Task directions: Copy the listing below line for line, without changing a single character.

Data supplied:
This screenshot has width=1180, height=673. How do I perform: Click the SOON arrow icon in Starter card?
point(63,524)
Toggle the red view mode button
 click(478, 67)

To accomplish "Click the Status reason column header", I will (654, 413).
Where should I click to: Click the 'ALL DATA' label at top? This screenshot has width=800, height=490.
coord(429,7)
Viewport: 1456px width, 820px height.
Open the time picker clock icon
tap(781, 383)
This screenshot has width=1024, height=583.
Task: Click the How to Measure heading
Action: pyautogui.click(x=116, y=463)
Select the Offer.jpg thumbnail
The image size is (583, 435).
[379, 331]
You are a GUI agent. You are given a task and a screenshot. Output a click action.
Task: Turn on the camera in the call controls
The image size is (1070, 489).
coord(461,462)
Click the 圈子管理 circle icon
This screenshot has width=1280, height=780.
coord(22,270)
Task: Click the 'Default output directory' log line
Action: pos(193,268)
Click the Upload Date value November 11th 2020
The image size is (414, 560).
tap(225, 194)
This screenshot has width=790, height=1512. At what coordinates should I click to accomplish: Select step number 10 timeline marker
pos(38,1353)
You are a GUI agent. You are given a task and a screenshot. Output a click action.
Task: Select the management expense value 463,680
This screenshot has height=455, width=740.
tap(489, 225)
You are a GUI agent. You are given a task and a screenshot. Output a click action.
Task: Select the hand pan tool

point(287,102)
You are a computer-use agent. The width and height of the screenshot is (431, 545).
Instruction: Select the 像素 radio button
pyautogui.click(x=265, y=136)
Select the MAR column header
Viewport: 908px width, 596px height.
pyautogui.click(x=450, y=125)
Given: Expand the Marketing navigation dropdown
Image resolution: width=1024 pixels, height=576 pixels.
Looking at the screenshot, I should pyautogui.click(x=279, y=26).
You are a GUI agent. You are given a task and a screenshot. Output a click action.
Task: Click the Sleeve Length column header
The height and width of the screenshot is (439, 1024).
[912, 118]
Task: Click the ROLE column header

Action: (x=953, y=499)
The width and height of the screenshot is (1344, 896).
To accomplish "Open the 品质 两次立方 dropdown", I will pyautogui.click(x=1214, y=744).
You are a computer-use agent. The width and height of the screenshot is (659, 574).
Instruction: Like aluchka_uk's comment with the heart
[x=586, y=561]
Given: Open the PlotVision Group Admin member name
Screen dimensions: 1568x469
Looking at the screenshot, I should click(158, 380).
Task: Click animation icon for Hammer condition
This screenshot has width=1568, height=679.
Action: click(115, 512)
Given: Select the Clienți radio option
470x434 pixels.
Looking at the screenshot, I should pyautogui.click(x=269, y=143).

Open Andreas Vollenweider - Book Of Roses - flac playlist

Complete output:
This screenshot has width=1180, height=673. How do I perform: Click the SOON arrow icon in Starter card?
point(63,524)
Toggle the red view mode button
 click(478, 67)

To accomplish "Click the Status reason column header", I will (654, 413).
Where should I click to: Click the 'ALL DATA' label at top? This screenshot has width=800, height=490.
coord(429,7)
Viewport: 1456px width, 820px height.
Open the time picker clock icon
tap(781, 383)
This screenshot has width=1024, height=583.
Task: Click the How to Measure heading
Action: pyautogui.click(x=116, y=463)
Select the Offer.jpg thumbnail
The image size is (583, 435).
[379, 331]
You are a GUI agent. You are given a task and a screenshot. Output a click action.
Task: Turn on the camera in the call controls
The image size is (1070, 489).
coord(461,462)
Click the 圈子管理 circle icon
This screenshot has width=1280, height=780.
coord(22,270)
Task: Click the 'Default output directory' log line
Action: pos(193,268)
Click the Upload Date value November 11th 2020
The image size is (414, 560).
tap(225, 194)
This screenshot has width=790, height=1512. At what coordinates should I click to accomplish: Select step number 10 timeline marker
pos(38,1353)
You are a GUI agent. You are given a task and a screenshot. Output a click action.
Task: Select the management expense value 463,680
This screenshot has height=455, width=740.
tap(489, 225)
You are a GUI agent. You are given a task and a screenshot. Output a click action.
Task: Select the hand pan tool

point(287,102)
You are a computer-use agent. The width and height of the screenshot is (431, 545).
Instruction: Select the 像素 radio button
pyautogui.click(x=265, y=136)
Select the MAR column header
Viewport: 908px width, 596px height.
pyautogui.click(x=450, y=125)
Given: Expand the Marketing navigation dropdown
Image resolution: width=1024 pixels, height=576 pixels.
Looking at the screenshot, I should pyautogui.click(x=279, y=26).
You are a GUI agent. You are given a task and a screenshot. Output a click action.
Task: Click the Sleeve Length column header
The height and width of the screenshot is (439, 1024).
[912, 118]
Task: Click the ROLE column header

Action: (x=953, y=499)
The width and height of the screenshot is (1344, 896).
To accomplish "Open the 品质 两次立方 dropdown", I will pyautogui.click(x=1214, y=744).
You are a computer-use agent. The width and height of the screenshot is (659, 574).
Instruction: Like aluchka_uk's comment with the heart
[x=586, y=561]
Given: Open the PlotVision Group Admin member name
Screen dimensions: 1568x469
Looking at the screenshot, I should click(158, 380).
Task: Click animation icon for Hammer condition
This screenshot has width=1568, height=679.
Action: click(115, 512)
Given: Select the Clienți radio option
470x434 pixels.
Looking at the screenshot, I should pyautogui.click(x=269, y=143).

Open Andreas Vollenweider - Book Of Roses - flac playlist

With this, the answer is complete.